**** Records for this task

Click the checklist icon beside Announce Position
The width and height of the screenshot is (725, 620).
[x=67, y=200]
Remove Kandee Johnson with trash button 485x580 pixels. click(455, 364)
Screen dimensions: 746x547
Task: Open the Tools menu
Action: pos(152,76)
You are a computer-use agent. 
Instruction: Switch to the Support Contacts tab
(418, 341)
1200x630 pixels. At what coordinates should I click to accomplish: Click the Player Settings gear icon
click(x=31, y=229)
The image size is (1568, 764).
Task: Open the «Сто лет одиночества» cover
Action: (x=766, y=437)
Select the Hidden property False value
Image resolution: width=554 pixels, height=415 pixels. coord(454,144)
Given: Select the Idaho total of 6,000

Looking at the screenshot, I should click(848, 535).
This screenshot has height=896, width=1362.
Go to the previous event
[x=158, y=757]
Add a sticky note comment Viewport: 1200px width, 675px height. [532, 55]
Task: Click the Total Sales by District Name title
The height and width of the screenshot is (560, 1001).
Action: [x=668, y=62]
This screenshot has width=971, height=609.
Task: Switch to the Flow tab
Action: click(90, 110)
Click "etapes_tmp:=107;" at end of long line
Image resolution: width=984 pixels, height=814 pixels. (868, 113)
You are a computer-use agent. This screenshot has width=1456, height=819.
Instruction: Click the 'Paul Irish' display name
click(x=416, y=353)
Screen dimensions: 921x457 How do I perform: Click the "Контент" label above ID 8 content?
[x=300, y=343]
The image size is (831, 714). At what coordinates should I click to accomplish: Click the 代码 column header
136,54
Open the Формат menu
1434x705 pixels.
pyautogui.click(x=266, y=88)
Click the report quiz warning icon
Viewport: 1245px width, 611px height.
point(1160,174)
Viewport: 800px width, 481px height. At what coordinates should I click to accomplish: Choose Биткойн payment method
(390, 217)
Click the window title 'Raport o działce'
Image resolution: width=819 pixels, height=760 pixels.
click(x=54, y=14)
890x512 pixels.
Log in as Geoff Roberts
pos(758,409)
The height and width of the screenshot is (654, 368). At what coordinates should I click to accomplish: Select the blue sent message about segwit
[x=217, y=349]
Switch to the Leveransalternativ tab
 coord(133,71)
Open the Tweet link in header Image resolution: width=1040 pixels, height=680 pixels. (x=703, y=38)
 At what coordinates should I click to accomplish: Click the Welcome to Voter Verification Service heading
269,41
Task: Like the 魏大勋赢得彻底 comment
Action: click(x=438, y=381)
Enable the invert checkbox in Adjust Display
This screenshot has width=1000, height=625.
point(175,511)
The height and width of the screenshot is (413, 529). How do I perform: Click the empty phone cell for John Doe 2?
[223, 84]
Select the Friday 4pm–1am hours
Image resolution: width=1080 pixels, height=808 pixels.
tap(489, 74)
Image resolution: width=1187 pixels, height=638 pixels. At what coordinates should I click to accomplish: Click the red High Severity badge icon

********

- _What the task asks_: Quote the material exactly, leaving nothing out.

- _Answer to the exercise_:
Click the checklist icon beside Announce Position
The width and height of the screenshot is (725, 620).
[x=67, y=200]
Remove Kandee Johnson with trash button 485x580 pixels. click(455, 364)
Screen dimensions: 746x547
Task: Open the Tools menu
Action: pos(152,76)
You are a computer-use agent. 
Instruction: Switch to the Support Contacts tab
(418, 341)
1200x630 pixels. At what coordinates should I click to accomplish: Click the Player Settings gear icon
click(x=31, y=229)
The image size is (1568, 764).
Task: Open the «Сто лет одиночества» cover
Action: (x=766, y=437)
Select the Hidden property False value
Image resolution: width=554 pixels, height=415 pixels. coord(454,144)
Given: Select the Idaho total of 6,000

Looking at the screenshot, I should click(848, 535).
This screenshot has height=896, width=1362.
Go to the previous event
[x=158, y=757]
Add a sticky note comment Viewport: 1200px width, 675px height. [532, 55]
Task: Click the Total Sales by District Name title
The height and width of the screenshot is (560, 1001).
Action: [x=668, y=62]
This screenshot has width=971, height=609.
Task: Switch to the Flow tab
Action: click(90, 110)
Click "etapes_tmp:=107;" at end of long line
Image resolution: width=984 pixels, height=814 pixels. (868, 113)
You are a computer-use agent. This screenshot has width=1456, height=819.
Instruction: Click the 'Paul Irish' display name
click(x=416, y=353)
Screen dimensions: 921x457 How do I perform: Click the "Контент" label above ID 8 content?
[x=300, y=343]
The image size is (831, 714). At what coordinates should I click to accomplish: Click the 代码 column header
136,54
Open the Формат menu
1434x705 pixels.
pyautogui.click(x=266, y=88)
Click the report quiz warning icon
Viewport: 1245px width, 611px height.
point(1160,174)
Viewport: 800px width, 481px height. At what coordinates should I click to accomplish: Choose Биткойн payment method
(390, 217)
Click the window title 'Raport o działce'
Image resolution: width=819 pixels, height=760 pixels.
click(x=54, y=14)
890x512 pixels.
Log in as Geoff Roberts
pos(758,409)
The height and width of the screenshot is (654, 368). At what coordinates should I click to accomplish: Select the blue sent message about segwit
[x=217, y=349]
Switch to the Leveransalternativ tab
 coord(133,71)
Open the Tweet link in header Image resolution: width=1040 pixels, height=680 pixels. (x=703, y=38)
 At what coordinates should I click to accomplish: Click the Welcome to Voter Verification Service heading
269,41
Task: Like the 魏大勋赢得彻底 comment
Action: click(x=438, y=381)
Enable the invert checkbox in Adjust Display
This screenshot has width=1000, height=625.
point(175,511)
The height and width of the screenshot is (413, 529). How do I perform: Click the empty phone cell for John Doe 2?
[223, 84]
Select the Friday 4pm–1am hours
Image resolution: width=1080 pixels, height=808 pixels.
tap(489, 74)
Image resolution: width=1187 pixels, height=638 pixels. At what coordinates should I click to accomplish: Click the red High Severity badge icon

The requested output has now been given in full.